Each show consisted of a three-hour performance with a setlist of 44 songs. 44!!! Not many artists have curated sets like this or can successfully execute something similar. Face-value tickets for her concerts start at around $120 but – as we’ve already talked about – have resold for over $1,000 for one night.

Taking fans through each era creates an exceptional experience for those who have grown up with her, nostalgia and new experiences all in one. However, there is one special part that Taylor Swift does in addition to the three-hour set. Every night, she brings the energy down (just enough) for an acoustic section of the show, which includes two “surprise songs” that are different each night.

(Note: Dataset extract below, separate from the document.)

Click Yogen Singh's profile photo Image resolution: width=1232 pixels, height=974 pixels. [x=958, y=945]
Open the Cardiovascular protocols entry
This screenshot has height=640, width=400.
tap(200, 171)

Like music festivals, the Eras Tour has been boosting the economy in major cities across the U.S. During Swift’s Las Vegas stops, the Las Vegas Convention and Visitors Authority said she restored the economy to “pre-pandemic levels,” bringing in more tourists compared to the previous years. The weekend’s hotel occupancy in Vegas soared up to 95.4% during this time as well. Known as Swiftonomics, Taylor Swift has boosted tourism and travel across the nation during her U.S. leg of the Eras Tour.

So what?

The Eras Tour and music festivals alike do more than attract big crowds to enjoy music – they boost the economy and are vital to local businesses. We all crave the feeling of belonging, and that’s exactly what live music does. We’ve all had incredible times and created wonderful memories at festivals, and those cannot be replaced. We’re grateful for every concert and event that these artists have poured their heart into. To live in a world where we can experience and access so much live music is special, and we hope you have many festivals and concerts to look forward to in the future.